Not sure if you remember having discussions over Tisell a few years back with me or not, they were always civil so I won't get involved in the drama here.

I was just wondering if you have handled a Ginault? Either OR1 or OR2? I'm also in DFW and would be willing to meet you at the local meet in Denton so you could see an OR2 in person. Not sure if it would change your opinion about the watch or company but the offer is there.

Sent from my iPhone using Tapatalk


----------



## adzman808 (Jun 9, 2012)

DevilDoc19 said:


> I was wondering why people would pay so much for the Ocean Rover,


Because a Ginault comes with free 24 carat troll action. Once you've had a Gino troll there's no going back to those pathetic wannabe trolls that come with the other watch brands, a Gino troll is a spectacular spectacle to behold.


----------



## Axinnon (Jan 31, 2013)

Considering the OR 2 is being held to Rolex standards and quality and it's a limited edition run, people "paying so much" for one will be looked at as funny, as it will likely shoot up in price on the market after the short supply is discontinued. You won't be able to find a ceramic bezel and glide lock bracelet on a 5 digit case done on this level of quality ever again.


----------



## Dec1968 (Jan 24, 2014)

Porterjrm said:


> Not sure if you remember having discussions over Tisell a few years back with me or not, they were always civil so I won't get involved in the drama here.
> 
> I was just wondering if you have handled a Ginault? Either OR1 or OR2? I'm also in DFW and would be willing to meet you at the local meet in Denton so you could see an OR2 in person. Not sure if it would change your opinion about the watch or company but the offer is there.
> 
> Sent from my iPhone using Tapatalk


I owned two a Ginault models at the same time, Gold Sand Lume and a Smurf, both no date models, both OR1. Love to meet up. Send me a PM. Live near the Denton area.


----------



## Porsche993 (Jan 6, 2017)

adzman808 said:


> Because a Ginault comes with free 24 carat troll action. Once you've had a Gino troll there's no going back to those pathetic wannabe trolls that come with the other watch brands, a Gino troll is a spectacular spectacle to behold.
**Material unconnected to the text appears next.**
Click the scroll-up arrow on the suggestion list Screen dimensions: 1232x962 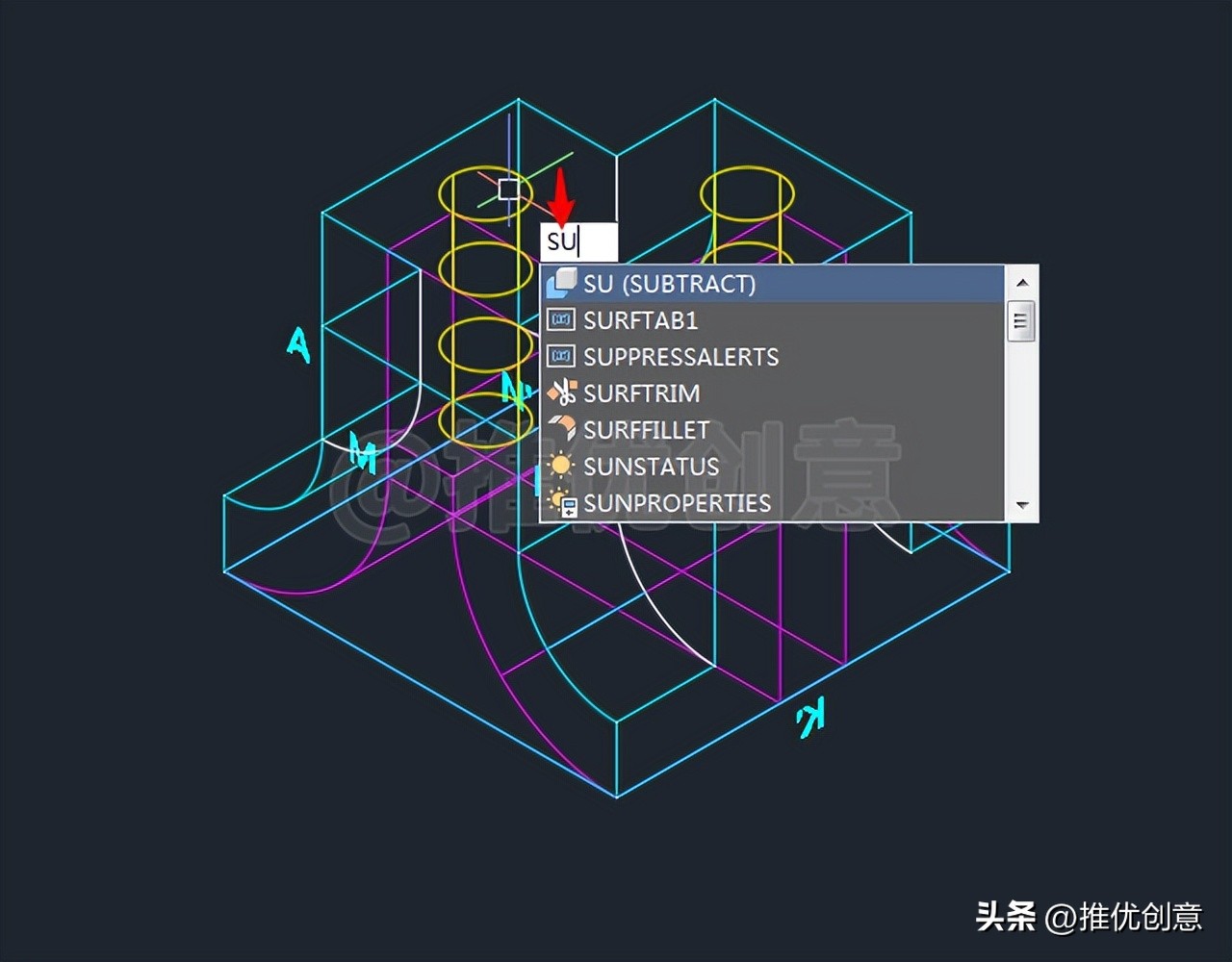click(1022, 282)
The gift that keeps on giving.....


----------



## Quantumleap (Nov 11, 2011)

Now you boys play nice. I don’t want to have to call your mothers.


----------



## hkhan.001 (Jul 22, 2019)

Has anyone tried Everest or rubber b straps on their OR? I’m curious what a rubber or leather would look. 
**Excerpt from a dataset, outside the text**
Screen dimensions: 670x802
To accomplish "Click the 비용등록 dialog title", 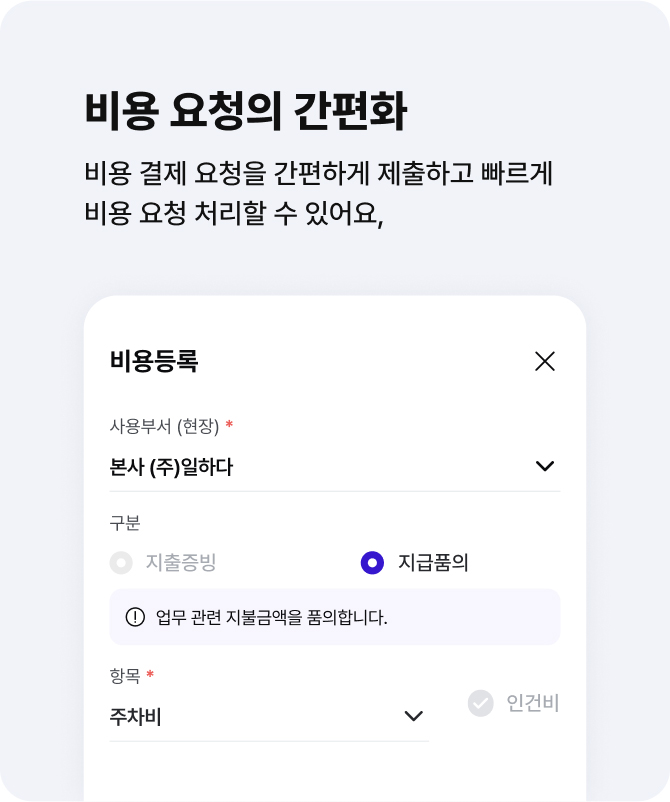I will [x=154, y=361].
Sent from my iPhone using Tapatalk


----------



## badgerracer (May 16, 2018)

hkhan.001 said:


> Has anyone tried Everest or rubber b straps on their OR? I'm curious what a rubber or leather would look.
> 
> Sent from my iPhone using Tapatalk


Someone on the Facebook group put a Monta leather on theirs and it fit well. I have a Monta leather as well and will try it out whenever my Ginault is shipped

Sent from my iPhone using Tapatalk


----------



## TheRealTC (Jun 24, 2019)

badgerracer said:


> Someone on the Facebook group put a Monta leather on theirs and it fit well. I have a Monta leather as well and will try it out whenever my Ginault is shipped
> 
> Sent from my iPhone using Tapatalk


If I am not mistaken, all the straps Everest made for Rolex 16610 would fit the Ocean Rover since the OR's midcase is a very accurate compare to the 5-digit Sub.


----------



## FordHammie (Nov 24, 2017)

MattG05 said:


> More pics of OR's and less of this nonsense..


Agreed...

Sent from my iPhone using Tapatalk


----------



## Porterjrm (Aug 3, 2016)

More pictures? Here's my 3 favorites. 
Left to right. NTH/BSH Carolina, Ginault OR2 black aluminum insert smurf lume w/ date, and one of my newest rhodium gilt dialed BSH builds with an eta 2846.










Sent from my iPhone using Tapatalk


----------



## Porsche993 (Jan 6, 2017)

How obvious is the prism effect with the elevated flat bevel on the flat crystal in real life? Couple of pics I've seen recently sort of shows a distracting magnification of the applied indices.


----------



## Axinnon (Jan 31, 2013)

Porsche993 said:


> How obvious is the prism effect with the elevated flat bevel on the flat crystal in real life? Couple of pics I've seen recently sort of shows a distracting magnification of the applied indices.


What is this in reference to? Link to photos?


----------



## Porsche993 (Jan 6, 2017)

Axinnon said:


> What is this in reference to? Link to photos?


Last 2 pics in post #6234


----------



## MattG05 (May 30, 2019)

Beautiful picture! For some reason this photo does more justice to the OR than some I have seen. Also, where did you get that BSH tenth anniversary edition? BSH watches are hard to find, I’m guessing it was something that was made earlier this year?


----------



## MattG05 (May 30, 2019)

Double post -_-


----------



## Porterjrm (Aug 3, 2016)

Sent from my iPhone using Tapatalk


----------



## Porsche993 (Jan 6, 2017)

Case machining not a touch on the Ginaults.


----------



## TheRealTC (Jun 24, 2019)

WastedYears said:


> It's not his brand. DocVail, the owner of NTH, *has way too much class to go putting down other brands in online forums*. DevilDoc19 is someone else.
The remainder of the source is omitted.